I agree with the author that REST is not as great as people seem to imply. Yes, it's easy to setup and get started, but the main problem is the lack of control. If I need a certain piece of data along with sub elements, and their sub elements - and the API doesn't already expose this exact object (or a way to request it, using custom query params for instance) - I'm left with the only option of issuing query after query (N + 1 query problem mentioned in the article)
GraphQL looks extremely promising in that sense, as finally the client decides what they will consume, and I can't wait to use it at some point.
My issue with it though (which has been a show stopper so far) is that complex authorisation for subsets of data and business rules around updates to the data seem (very)hard to achieve, but I'd still like to see an architecture that supports this easily.
I'd love to hear other's experiences with it, or other tools that solve the problems outlined here!
My own complain about REST is not about REST itself (because I think it’s great) but about the fact that it has come to mean ‘anything with HTTP and JSON.’ As the follow-up article notes, a really RESTful interface is going to define its own MIME types. Now, they might be JSON (or something cleaner, like S-expressions …), but they needn’t be. REST is about data and operations on data and data about operations — it’s not about JSON.
I'll take REST over SOAP any day of the week. Every time I've dealt with SOAP it's been magnitudes of times more confusing and frustrating than any REST endpoint I've used.

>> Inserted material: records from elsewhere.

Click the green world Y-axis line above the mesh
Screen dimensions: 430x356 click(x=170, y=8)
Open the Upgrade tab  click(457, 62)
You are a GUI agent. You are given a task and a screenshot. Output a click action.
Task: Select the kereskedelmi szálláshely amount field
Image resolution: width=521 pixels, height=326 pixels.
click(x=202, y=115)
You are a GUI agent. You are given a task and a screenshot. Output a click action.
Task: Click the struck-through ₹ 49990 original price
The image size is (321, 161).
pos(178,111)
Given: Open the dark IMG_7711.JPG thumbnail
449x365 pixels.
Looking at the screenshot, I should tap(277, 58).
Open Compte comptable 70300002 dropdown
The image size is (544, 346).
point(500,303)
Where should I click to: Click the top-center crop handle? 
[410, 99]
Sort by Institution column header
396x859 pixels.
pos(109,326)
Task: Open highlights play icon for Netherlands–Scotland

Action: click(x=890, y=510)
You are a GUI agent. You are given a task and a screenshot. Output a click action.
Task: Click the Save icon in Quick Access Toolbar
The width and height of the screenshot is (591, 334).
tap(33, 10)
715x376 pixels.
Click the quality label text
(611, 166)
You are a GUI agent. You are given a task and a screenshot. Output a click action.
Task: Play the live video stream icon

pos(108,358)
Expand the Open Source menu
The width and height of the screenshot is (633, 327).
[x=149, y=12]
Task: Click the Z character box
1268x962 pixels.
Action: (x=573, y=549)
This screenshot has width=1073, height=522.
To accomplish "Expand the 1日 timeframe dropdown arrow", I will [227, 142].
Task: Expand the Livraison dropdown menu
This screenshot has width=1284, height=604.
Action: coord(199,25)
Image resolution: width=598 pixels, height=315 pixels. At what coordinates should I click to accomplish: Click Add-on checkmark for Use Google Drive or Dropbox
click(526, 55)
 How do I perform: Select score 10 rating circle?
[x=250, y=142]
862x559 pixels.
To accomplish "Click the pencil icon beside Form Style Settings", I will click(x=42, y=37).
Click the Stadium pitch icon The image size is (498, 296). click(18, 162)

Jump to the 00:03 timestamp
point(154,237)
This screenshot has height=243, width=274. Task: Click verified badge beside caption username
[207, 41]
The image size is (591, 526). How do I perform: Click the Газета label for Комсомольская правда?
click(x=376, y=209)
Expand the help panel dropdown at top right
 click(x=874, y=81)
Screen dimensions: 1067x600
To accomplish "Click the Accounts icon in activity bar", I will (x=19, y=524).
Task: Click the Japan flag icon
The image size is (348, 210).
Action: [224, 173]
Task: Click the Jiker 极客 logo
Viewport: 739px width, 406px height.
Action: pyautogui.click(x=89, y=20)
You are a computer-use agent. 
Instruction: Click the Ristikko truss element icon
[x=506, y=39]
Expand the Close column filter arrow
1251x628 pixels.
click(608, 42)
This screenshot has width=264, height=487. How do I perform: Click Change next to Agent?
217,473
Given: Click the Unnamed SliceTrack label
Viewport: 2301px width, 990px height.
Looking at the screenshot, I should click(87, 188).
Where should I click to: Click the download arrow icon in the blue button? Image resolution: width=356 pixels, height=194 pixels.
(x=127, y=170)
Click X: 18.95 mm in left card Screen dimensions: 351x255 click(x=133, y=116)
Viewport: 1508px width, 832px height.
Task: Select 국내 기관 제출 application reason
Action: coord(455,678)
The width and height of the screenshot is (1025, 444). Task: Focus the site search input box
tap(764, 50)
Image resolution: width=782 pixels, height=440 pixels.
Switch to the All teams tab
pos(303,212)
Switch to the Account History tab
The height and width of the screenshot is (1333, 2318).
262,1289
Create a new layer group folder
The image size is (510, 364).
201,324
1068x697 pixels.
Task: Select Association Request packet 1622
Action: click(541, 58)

That said this article is SPOT ON with the failings of REST. The bit on HTTP error codes hit me hard. At my last company we used unused HTTP codes to represent various server errors (we kept them in the correct ranges for client/server errors). The only problem is at some point someone used 408 ("408 Request Timeout") to indicate the server timed out (we should have used "504 Gateway Timeout"). I'm sure someone typed something like "HttpStatus.Timeout" and the IDE helpfully provided "HttpStatus.REQUEST_TIMEOUT" and they said "well it's a request and it's timing out so perfect". Unfortunately modern browsers see a 408 and think THEY did something wrong (That they didn't send the request fast enough) and so it RETRIES THE REQUEST!
> HTTP existed long before “RESTful webservices”, and the web ecosystem is filled with assumptions about the meaning of its error codes. Using them to transport application errors is like using milk bottles to dispose of toxic waste: inevitably, one day, there will be trouble.
So while we would be debugging a request the browser would get a 408 from our server (because we had paused execution for longer than our http adaptor's timeout for talking to backend, the browser would resubmit the same request, and once we had resumed debugging we would get a second message dropped into the system. We wrote this off for MONTHS as some debugging-related oddity. I know I personally took 5-10 minutes on multiple occasions to track it down but the Chrome network monitor DOES NOT show the retry which makes it even more confusing.
Finally we were forced to find the issue and fix it... when it took down production. We had an endpoint that started to hang a huge part of the system (it was a bug where it couldn't handle the amount of data in prod) and when it timed out the browser would just retry the request so every open web browser pointed at our site because a DDOS client.
I've never understood all this excitement about REST. If you need a special service, just code a small shell program and register it at /etc/inetd.conf. if you need security, pipe your text file thru OpenSSL/pgp or use ssh instead.
The API is where you help your users while preparing for future. It's not something to be left to mere coincidence.
HTTPS + JSON is relatively convenient for taking care of transporting the data over the network in a platform-neutral manner. But you still need to do all the design work.
Just like a great programming library. It's just harder because it's distributed.